#### [GIVEN TEXT]
* * * * *
The Green Knight’s History Lesson Seemingly Spoils a Movie-Specific Twist

The Green Knight’s History Lesson Seemingly Spoils a Movie-Specific Twist
My feelings exactly, Dev. (Screenshot: A24)

It’s been over a decade since I read Sir Gawain and the Green Knight, so I’ll admit I’m a tad rusty. That’s why I’m relieved to see A24’s oral history video of the classic poem, narrated by Game of Thrones’ Ralph Ineson (who plays the titular green knight), in anticipation of David Lowery’s The Green Knight film. Because lord knows I’m not reading it again.

A24 has released a short video sharing the history of Sir Gawain and the Green Knight, a “mythic morality tale” about King Arthur’s nephew that probably dates back to the 14th century. I say “probably” because, the truth is, no one knows who exactly wrote it or when. The original tale is one of chivalry, honesty, and humanity’s complex relationship with nature. It’s considered one of the greatest early works in English literature, right alongside classics like Beowulf and The Canterbury Tales. In The Green Knight the film, Dev Patel stars as Sir Gawain, a knight of the famed Round Table. After the Green Knight (Ineson) shows up to start a Christmastime fight club–letting one knight strike a killing blow in exchange for “turnabout is fair play” one year later — Sir Gawain accepts the challenge and embarks on a heroic quest to get his arse handed to him. It looks to be taking heavy inspiration from the original story, especially in its design, which harkens back to Medieval religious imagery. But there are also ways The Green Knight is striking out on its own — including a surprising reveal shown in this very video.
* * * * *
#### [WHAT TO DO]
A - Return, word for word, the passage of the Green Knight article that opens with the words containing "It’s been over" and closes with "reading it again.".
B - Resume the article on A24's The Green Knight video, continuing directly after its final sentence.

#### [MATERIAL PROVIDED]
* * * * *
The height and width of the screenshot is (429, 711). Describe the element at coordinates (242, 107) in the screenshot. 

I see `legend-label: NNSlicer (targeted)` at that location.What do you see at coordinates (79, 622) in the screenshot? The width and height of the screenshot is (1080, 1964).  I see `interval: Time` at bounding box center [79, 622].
* * * * *
#### [ANSWERS FOR EACH ITEM]
A -
It’s been over a decade since I read Sir Gawain and the Green Knight, so I’ll admit I’m a tad rusty. That’s why I’m relieved to see A24’s oral history video of the classic poem, narrated by Game of Thrones’ Ralph Ineson (who plays the titular green knight), in anticipation of David Lowery’s The Green Knight film. Because lord knows I’m not reading it again.

B -
You can watch the oral history below but keep in mind it contains a spoiler for Sir Gawain’s personal history, which I’ll describe after the video embed. Also, content warning for quick, flashing text, which may be hard for some viewers.

One of the things shown in this trailer is Sir Gawain’s family tree, which has one major difference from the source material. In the original story, Gawain was the son of Arthur’s half-sister Morgause and King Lot of Orkney. However, this version decided to change things up a bit by having his mother be none other than Morgan Le Fay (Sarita Choudhury), Arthur’s other half-sister. She’s an enchantress, trained under Merlin, who plays an integral role in the events of Sir Gawain and the Green Knight. By making her Sir Gawain’s mother, it adds another layer of complexity to an already convoluted story. I’m excited to see where this goes.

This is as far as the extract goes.